__Task to carry out__: Can you format the listing, from the line with "Click the NASDAQ" up to and including the line with "Click previous arrow", as a JSON list of strings with one string per line and blank lines left out?
[Excerpted data start]
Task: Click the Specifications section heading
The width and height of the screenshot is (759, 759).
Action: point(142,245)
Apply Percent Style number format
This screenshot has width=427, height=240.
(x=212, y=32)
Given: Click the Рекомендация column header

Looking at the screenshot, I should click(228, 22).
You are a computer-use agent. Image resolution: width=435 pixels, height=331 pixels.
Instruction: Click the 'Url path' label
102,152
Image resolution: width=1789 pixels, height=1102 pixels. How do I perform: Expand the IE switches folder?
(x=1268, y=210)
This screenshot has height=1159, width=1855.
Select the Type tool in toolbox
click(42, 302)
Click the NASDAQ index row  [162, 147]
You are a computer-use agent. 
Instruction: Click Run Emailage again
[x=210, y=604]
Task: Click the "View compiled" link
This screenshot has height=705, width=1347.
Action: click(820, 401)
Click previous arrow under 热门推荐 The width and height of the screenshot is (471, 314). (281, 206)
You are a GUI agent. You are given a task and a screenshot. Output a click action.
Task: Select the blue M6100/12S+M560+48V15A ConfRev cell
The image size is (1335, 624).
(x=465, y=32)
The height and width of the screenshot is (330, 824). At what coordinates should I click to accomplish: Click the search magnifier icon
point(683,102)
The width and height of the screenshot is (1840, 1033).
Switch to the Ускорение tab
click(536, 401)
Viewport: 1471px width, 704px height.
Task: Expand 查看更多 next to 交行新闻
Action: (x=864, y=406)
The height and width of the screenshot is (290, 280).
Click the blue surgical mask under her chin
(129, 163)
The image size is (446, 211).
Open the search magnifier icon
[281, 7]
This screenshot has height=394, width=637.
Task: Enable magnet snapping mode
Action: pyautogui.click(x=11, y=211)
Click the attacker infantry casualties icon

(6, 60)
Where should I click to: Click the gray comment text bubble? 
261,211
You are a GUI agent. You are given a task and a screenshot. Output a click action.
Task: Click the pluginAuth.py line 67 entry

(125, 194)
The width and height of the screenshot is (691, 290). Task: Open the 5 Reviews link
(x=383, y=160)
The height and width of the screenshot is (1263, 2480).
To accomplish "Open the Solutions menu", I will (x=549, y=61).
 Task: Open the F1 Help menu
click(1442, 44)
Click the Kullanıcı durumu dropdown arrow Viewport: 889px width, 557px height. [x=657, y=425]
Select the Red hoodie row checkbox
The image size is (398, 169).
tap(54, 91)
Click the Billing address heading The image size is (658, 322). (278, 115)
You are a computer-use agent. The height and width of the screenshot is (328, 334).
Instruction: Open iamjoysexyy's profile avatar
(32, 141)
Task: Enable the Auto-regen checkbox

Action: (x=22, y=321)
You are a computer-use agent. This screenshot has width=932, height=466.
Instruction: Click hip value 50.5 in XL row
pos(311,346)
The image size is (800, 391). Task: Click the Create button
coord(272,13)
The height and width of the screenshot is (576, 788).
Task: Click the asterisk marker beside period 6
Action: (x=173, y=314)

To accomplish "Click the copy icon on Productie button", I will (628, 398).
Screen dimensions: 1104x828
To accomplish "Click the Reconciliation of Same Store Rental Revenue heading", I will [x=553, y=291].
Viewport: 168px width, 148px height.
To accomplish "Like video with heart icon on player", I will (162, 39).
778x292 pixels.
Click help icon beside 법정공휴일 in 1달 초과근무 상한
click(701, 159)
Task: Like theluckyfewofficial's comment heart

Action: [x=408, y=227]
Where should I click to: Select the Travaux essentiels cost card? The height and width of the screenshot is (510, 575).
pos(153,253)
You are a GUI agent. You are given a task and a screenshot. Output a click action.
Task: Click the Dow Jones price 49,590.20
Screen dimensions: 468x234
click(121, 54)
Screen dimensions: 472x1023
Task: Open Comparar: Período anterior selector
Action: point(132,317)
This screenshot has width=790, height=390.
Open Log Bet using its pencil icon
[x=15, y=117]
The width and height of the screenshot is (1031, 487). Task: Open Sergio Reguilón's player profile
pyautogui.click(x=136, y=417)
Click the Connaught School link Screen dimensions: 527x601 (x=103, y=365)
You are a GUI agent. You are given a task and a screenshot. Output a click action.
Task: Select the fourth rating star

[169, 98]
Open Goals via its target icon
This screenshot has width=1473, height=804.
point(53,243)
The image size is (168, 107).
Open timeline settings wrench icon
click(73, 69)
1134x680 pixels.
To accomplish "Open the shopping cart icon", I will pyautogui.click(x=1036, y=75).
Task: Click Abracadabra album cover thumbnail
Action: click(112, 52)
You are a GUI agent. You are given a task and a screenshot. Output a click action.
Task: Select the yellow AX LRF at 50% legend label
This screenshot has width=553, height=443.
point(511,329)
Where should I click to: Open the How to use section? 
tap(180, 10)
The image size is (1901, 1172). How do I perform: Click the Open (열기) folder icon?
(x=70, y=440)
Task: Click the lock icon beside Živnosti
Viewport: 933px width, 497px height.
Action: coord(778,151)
[Excerpted data end]
__Answer to this task__:
[
  "Click the NASDAQ index row  [162, 147]",
  "You are a computer-use agent. ",
  "Instruction: Click Run Emailage again",
  "[x=210, y=604]",
  "Task: Click the \"View compiled\" link",
  "This screenshot has height=705, width=1347.",
  "Action: click(820, 401)",
  "Click previous arrow under 热门推荐 The width and height of the screenshot is (471, 314). (281, 206)"
]